**Required work**: Revise the data from the line with "second pagination dot" to the line with "I will point(1055,47).": write out only those lines, changing "pencil" to "highlighter" and keeping everything else the same.

[START OF Data lines]

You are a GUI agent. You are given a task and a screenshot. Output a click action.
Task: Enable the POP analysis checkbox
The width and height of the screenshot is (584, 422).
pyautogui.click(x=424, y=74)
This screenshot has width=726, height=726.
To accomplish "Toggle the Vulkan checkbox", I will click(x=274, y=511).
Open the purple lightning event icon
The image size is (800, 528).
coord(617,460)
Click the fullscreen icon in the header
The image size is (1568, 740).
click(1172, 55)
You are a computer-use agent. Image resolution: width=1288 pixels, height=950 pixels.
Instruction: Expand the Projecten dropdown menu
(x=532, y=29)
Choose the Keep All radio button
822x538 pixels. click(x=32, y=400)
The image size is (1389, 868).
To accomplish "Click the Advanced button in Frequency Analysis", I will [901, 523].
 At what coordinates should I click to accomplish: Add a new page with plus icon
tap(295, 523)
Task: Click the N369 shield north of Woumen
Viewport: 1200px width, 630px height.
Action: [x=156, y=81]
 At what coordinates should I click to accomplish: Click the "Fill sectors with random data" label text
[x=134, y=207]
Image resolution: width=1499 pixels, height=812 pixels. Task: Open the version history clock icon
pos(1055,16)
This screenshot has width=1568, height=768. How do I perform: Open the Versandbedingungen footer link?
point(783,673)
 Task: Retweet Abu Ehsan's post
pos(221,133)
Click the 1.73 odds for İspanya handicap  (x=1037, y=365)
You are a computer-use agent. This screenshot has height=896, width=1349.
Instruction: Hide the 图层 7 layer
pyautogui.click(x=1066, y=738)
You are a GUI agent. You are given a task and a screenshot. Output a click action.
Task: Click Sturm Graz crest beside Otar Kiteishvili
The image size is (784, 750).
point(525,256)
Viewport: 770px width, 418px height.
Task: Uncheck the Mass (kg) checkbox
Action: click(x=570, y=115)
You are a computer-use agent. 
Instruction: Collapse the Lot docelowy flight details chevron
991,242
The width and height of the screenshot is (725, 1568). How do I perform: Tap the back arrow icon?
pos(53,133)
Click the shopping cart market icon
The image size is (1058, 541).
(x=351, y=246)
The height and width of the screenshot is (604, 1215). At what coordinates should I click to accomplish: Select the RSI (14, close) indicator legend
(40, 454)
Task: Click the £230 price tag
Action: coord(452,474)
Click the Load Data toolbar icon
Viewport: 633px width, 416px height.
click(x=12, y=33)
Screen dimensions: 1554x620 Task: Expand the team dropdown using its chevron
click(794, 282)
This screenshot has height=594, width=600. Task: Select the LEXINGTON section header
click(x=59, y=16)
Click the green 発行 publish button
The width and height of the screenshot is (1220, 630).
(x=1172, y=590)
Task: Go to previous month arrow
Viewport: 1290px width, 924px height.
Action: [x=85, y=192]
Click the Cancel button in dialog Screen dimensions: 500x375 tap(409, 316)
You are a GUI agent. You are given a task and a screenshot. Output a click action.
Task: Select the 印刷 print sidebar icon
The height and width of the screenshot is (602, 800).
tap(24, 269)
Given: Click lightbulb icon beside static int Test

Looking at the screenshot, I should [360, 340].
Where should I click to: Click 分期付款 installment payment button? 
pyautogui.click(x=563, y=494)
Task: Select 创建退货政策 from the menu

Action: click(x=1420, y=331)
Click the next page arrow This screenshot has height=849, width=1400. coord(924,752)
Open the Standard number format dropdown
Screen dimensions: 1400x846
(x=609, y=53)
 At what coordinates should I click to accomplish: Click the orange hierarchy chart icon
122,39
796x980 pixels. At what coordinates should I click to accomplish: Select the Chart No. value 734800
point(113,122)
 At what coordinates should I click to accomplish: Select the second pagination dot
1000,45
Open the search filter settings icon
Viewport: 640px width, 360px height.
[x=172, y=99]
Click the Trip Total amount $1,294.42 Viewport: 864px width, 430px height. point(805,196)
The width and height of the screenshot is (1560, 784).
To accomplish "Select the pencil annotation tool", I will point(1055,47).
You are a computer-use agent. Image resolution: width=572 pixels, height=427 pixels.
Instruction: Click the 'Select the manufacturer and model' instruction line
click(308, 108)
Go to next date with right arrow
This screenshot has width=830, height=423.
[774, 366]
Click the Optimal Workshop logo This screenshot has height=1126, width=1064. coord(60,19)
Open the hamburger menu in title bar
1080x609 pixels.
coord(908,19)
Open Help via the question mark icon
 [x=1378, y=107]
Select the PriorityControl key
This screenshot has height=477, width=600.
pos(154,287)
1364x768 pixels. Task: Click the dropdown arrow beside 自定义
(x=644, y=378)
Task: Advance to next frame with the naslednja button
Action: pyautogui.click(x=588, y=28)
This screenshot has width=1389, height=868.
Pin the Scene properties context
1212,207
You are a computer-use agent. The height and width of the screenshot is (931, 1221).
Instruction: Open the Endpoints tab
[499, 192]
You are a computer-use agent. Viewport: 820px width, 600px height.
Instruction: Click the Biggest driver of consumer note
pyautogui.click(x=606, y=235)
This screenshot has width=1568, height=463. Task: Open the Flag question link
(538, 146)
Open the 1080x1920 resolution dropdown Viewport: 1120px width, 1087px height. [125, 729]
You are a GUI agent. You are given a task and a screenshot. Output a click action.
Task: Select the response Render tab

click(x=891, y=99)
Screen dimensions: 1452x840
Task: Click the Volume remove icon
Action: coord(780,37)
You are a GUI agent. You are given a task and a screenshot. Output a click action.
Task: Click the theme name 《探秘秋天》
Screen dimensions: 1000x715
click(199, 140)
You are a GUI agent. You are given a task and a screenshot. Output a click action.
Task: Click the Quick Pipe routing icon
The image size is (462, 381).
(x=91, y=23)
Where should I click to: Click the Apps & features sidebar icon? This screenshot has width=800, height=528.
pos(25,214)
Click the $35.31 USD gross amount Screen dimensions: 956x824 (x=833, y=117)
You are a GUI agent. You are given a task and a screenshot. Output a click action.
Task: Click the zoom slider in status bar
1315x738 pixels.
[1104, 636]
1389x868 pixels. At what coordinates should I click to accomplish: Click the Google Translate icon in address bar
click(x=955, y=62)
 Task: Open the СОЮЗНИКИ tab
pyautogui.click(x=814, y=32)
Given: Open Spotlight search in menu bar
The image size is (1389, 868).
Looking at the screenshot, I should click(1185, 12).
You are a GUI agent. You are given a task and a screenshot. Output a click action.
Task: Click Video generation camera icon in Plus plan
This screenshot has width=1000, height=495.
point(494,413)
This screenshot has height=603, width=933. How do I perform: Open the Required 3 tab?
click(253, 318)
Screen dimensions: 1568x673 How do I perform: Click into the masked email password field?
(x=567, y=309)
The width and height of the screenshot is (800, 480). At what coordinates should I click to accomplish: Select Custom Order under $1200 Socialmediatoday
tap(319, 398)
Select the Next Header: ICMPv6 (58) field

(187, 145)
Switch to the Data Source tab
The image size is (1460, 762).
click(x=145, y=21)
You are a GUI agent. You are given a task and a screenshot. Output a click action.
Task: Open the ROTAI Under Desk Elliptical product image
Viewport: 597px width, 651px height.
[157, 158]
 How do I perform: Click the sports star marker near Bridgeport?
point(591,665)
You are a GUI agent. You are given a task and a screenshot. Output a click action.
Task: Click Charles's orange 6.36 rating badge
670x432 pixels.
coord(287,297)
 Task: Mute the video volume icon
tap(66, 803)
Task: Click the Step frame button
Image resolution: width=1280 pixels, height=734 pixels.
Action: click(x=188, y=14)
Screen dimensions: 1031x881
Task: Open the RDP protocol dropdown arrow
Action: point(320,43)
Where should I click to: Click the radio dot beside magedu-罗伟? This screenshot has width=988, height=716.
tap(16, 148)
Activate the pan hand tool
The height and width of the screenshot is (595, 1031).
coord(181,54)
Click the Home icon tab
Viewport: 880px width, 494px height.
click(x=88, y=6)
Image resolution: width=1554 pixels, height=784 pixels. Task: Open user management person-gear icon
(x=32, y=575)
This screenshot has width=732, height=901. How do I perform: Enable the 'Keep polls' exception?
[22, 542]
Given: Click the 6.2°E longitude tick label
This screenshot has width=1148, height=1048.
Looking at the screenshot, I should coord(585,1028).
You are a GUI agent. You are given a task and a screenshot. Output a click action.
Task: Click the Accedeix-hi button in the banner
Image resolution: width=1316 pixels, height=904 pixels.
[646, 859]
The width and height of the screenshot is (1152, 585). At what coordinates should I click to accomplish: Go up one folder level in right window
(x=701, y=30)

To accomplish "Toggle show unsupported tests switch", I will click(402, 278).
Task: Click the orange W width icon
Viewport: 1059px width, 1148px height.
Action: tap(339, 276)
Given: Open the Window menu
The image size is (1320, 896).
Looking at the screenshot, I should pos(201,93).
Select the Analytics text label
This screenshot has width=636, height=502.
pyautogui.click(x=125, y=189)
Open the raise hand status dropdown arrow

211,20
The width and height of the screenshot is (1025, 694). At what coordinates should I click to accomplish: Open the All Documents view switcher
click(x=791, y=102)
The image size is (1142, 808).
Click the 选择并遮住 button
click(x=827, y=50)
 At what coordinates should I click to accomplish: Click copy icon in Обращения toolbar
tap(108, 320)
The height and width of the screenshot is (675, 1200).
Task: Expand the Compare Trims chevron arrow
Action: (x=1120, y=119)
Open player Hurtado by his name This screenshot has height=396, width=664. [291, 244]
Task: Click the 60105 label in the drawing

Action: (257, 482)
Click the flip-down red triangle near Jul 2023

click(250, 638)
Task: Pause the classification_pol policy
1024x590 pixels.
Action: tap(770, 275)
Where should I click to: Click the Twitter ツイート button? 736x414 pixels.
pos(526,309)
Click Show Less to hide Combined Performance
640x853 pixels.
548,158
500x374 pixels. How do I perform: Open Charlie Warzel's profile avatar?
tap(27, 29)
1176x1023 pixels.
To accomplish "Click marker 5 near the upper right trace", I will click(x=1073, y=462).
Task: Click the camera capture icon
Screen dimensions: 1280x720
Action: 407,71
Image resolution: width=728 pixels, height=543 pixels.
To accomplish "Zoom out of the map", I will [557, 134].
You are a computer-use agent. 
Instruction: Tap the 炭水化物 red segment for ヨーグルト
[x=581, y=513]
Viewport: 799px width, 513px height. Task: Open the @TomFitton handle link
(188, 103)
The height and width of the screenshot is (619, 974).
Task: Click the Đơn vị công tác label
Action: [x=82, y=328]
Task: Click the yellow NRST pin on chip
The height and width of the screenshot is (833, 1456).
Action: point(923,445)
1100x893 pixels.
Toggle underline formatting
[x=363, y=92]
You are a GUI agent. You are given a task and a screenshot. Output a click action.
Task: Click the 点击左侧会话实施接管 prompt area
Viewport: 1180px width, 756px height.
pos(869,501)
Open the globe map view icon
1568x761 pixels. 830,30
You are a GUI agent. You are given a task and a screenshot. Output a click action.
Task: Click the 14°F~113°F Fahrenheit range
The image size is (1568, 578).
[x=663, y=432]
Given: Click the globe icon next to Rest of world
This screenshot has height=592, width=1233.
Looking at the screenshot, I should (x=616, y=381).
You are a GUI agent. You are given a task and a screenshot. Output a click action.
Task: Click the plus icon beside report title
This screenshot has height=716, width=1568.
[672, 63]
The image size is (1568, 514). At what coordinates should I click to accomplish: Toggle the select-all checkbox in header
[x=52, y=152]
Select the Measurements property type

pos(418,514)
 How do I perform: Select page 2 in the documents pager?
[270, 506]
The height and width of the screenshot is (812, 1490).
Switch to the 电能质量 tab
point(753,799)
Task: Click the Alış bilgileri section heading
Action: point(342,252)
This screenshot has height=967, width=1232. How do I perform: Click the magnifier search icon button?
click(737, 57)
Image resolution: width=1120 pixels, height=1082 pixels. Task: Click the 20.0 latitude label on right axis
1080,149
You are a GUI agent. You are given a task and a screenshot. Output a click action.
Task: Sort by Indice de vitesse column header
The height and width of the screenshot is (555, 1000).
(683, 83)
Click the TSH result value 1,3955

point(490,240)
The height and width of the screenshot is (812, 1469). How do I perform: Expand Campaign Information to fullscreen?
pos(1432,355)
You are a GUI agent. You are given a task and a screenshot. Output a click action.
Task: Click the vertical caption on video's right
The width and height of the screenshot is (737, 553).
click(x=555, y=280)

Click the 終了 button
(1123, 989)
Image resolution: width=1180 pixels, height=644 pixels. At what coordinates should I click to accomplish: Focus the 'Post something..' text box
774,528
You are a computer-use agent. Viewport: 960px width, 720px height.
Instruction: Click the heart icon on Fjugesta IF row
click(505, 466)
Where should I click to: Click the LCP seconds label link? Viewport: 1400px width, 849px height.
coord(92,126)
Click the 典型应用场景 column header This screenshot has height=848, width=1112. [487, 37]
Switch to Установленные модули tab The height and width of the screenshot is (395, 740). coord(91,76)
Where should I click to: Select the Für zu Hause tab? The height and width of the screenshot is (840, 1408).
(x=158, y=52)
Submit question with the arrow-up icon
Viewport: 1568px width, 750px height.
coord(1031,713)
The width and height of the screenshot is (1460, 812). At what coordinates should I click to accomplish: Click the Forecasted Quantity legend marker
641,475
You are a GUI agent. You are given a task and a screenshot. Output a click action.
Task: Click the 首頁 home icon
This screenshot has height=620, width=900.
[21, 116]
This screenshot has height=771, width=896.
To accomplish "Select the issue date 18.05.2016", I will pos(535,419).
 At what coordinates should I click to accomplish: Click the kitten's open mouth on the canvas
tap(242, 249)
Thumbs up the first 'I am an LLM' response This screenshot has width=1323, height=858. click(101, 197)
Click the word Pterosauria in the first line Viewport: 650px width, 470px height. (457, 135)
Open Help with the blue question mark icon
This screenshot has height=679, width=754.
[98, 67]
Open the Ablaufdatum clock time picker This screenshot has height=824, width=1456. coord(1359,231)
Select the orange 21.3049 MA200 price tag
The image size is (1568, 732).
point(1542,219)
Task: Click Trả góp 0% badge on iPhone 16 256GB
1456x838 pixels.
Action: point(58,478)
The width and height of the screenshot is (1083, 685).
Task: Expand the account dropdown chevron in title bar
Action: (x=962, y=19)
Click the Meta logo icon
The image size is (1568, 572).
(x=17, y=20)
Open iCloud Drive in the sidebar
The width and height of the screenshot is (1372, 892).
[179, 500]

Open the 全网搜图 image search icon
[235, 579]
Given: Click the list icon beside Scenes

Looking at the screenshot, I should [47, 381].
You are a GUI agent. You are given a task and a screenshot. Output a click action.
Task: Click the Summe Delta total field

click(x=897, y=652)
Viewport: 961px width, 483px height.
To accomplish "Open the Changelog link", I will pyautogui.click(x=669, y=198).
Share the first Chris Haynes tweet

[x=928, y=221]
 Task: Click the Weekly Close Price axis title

[END OF Data lines]

**Solution**:
 At what coordinates should I click to accomplish: Select the second pagination dot
1000,45
Open the search filter settings icon
Viewport: 640px width, 360px height.
[x=172, y=99]
Click the Trip Total amount $1,294.42 Viewport: 864px width, 430px height. point(805,196)
The width and height of the screenshot is (1560, 784).
To accomplish "Select the highlighter annotation tool", I will point(1055,47).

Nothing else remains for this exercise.